§ Document segment:
# # # # #

The Rise and Fall of the Roman Republic: Part 4 of 4: The Empire as Hegemonic “Banana Republic” Ruled by Caudillos

Yves here. Wrapping up a high-level history of the Roman Republic.

By Newdealdemocrat. Originally published at Angry Bear

As we have seen, the Roman Republic was brought down by an escalating series of acts of political violence, from murders to organized political mobs, to private legions, to four military marches over a period of 40 years on a Rome which had no permanent  defense force whose loyalty was to the Republic. The violence and military takeovers occurred in part because senior magistrates were also expected to be generals in command of legions.

The underlying causes were the festering inequality between Romans and their Italian allies, and between the landed oligarchs and the urban and rural plebeians. Over the long term, rather than compromise their power, the oligarchs in the Senate in particular were willing to play “constitutional hardball” and do away with the limitations on power set by the Republic. In this way the downfall of the Roman Republic is very similar to the process described in Levitsky and Ziblatt’s “How Democracies Die.”

# # # # #

§ Data rows:
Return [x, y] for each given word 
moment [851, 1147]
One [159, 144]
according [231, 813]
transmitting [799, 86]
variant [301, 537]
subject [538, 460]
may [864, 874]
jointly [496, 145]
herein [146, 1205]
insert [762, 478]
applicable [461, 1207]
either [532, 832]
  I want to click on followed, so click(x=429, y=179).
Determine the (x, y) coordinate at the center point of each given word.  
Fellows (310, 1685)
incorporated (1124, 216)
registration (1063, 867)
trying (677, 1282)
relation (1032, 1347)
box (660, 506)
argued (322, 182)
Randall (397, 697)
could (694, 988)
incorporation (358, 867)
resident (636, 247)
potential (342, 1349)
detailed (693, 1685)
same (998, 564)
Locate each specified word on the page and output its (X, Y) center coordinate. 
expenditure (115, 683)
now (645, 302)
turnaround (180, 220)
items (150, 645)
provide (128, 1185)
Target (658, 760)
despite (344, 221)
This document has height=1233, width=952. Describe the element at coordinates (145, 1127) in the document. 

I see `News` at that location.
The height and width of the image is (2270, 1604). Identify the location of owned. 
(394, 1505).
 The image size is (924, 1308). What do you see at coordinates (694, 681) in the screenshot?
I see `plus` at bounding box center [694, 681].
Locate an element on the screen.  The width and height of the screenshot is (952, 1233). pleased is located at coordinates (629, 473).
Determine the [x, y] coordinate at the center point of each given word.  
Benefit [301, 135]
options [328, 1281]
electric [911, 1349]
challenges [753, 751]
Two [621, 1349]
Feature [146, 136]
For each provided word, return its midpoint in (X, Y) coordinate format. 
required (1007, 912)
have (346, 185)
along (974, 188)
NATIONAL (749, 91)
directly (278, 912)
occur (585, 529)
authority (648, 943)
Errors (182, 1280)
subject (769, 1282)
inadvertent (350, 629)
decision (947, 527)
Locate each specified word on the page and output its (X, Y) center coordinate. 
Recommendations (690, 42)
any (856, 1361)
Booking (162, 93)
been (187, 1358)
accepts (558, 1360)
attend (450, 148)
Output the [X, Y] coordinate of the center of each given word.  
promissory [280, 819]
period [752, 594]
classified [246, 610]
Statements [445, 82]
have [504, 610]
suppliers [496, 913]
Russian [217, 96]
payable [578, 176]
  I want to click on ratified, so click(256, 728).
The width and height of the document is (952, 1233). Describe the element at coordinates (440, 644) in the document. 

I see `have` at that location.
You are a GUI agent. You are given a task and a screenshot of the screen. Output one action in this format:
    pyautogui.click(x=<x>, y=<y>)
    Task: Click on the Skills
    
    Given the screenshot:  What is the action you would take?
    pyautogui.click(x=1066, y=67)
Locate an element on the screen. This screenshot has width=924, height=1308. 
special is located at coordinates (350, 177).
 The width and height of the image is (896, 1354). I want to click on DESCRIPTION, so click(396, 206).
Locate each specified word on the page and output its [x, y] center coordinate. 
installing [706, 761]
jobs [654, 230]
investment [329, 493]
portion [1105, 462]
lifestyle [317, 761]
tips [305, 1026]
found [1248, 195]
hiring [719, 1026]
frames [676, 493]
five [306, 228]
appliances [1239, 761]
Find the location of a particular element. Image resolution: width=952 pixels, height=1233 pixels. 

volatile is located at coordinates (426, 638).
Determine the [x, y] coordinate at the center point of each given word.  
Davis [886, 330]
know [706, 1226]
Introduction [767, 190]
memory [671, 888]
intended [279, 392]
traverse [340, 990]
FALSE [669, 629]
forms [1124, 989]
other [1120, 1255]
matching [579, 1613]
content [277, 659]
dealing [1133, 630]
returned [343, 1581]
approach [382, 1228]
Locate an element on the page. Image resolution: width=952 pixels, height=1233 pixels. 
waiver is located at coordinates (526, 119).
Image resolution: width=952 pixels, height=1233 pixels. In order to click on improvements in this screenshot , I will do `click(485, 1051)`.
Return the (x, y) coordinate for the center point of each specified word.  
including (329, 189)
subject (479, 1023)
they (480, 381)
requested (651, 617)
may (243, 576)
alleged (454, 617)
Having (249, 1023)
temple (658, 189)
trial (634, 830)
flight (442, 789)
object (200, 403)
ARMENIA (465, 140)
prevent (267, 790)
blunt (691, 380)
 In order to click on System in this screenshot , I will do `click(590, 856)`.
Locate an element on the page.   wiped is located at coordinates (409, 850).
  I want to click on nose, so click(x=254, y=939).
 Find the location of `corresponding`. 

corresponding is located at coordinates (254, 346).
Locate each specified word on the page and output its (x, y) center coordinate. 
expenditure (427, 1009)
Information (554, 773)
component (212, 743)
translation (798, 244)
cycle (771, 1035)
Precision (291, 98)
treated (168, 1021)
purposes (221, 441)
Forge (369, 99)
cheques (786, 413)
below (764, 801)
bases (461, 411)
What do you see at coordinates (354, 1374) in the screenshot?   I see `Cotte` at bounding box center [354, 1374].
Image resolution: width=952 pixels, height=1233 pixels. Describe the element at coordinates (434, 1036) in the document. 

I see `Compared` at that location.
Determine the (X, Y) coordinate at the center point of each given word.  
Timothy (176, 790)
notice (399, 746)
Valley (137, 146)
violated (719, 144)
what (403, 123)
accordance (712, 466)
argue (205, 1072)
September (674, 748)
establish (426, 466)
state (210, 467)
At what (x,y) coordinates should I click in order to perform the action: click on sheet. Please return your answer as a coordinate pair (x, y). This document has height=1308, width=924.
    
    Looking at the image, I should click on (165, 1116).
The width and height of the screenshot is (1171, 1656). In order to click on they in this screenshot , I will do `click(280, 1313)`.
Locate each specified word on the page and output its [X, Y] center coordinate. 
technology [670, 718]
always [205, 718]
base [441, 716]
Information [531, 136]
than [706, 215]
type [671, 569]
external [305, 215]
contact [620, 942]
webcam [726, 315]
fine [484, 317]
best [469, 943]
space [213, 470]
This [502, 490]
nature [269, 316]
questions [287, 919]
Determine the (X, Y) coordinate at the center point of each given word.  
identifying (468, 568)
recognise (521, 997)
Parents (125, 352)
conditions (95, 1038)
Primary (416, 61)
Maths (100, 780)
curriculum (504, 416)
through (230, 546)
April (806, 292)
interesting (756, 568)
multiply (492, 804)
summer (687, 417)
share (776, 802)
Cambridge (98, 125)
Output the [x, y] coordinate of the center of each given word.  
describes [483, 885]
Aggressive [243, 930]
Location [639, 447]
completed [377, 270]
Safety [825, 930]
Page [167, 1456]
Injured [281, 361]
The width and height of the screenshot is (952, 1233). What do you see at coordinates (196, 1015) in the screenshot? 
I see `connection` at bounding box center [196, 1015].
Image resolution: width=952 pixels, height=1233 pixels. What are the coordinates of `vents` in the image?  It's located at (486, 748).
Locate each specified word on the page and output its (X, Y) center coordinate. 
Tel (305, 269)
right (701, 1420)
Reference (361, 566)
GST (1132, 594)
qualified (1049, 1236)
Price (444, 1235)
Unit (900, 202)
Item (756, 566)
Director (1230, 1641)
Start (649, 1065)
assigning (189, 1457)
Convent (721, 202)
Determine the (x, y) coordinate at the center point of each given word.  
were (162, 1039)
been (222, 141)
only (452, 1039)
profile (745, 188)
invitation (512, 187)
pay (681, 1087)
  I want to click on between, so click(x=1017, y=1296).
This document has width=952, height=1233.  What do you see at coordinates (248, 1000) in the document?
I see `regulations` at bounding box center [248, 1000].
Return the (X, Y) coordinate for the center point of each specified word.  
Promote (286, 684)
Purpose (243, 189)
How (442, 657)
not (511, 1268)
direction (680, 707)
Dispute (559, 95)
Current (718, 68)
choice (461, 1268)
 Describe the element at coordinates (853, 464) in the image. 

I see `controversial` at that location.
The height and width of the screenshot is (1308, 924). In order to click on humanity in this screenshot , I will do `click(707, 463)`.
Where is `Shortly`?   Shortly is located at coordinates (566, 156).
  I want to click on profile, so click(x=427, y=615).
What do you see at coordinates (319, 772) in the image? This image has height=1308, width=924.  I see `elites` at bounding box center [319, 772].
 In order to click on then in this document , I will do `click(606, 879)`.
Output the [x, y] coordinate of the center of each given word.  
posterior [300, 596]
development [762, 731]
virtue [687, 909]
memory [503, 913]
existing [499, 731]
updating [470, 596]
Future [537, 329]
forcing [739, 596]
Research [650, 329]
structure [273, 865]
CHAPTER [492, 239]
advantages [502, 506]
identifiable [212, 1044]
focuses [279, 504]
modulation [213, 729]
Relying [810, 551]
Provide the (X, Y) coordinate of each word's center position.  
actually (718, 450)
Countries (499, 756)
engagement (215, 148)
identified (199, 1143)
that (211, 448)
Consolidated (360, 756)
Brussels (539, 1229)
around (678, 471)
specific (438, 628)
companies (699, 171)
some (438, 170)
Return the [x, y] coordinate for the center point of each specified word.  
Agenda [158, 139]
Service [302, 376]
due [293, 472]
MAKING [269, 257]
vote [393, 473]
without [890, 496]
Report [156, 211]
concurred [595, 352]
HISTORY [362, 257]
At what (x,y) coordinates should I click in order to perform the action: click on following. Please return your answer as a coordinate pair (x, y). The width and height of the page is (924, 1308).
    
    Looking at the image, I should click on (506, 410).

# # # # #

§ Exercise prompt: Reproduce verbatim the part of the Roman Republic article that begins with "The Rise and" and ends with "the Roman Republic.". The items come from a different source than the article on the Roman Republic.

§ Solved problem:
The Rise and Fall of the Roman Republic: Part 4 of 4: The Empire as Hegemonic “Banana Republic” Ruled by Caudillos

Yves here. Wrapping up a high-level history of the Roman Republic.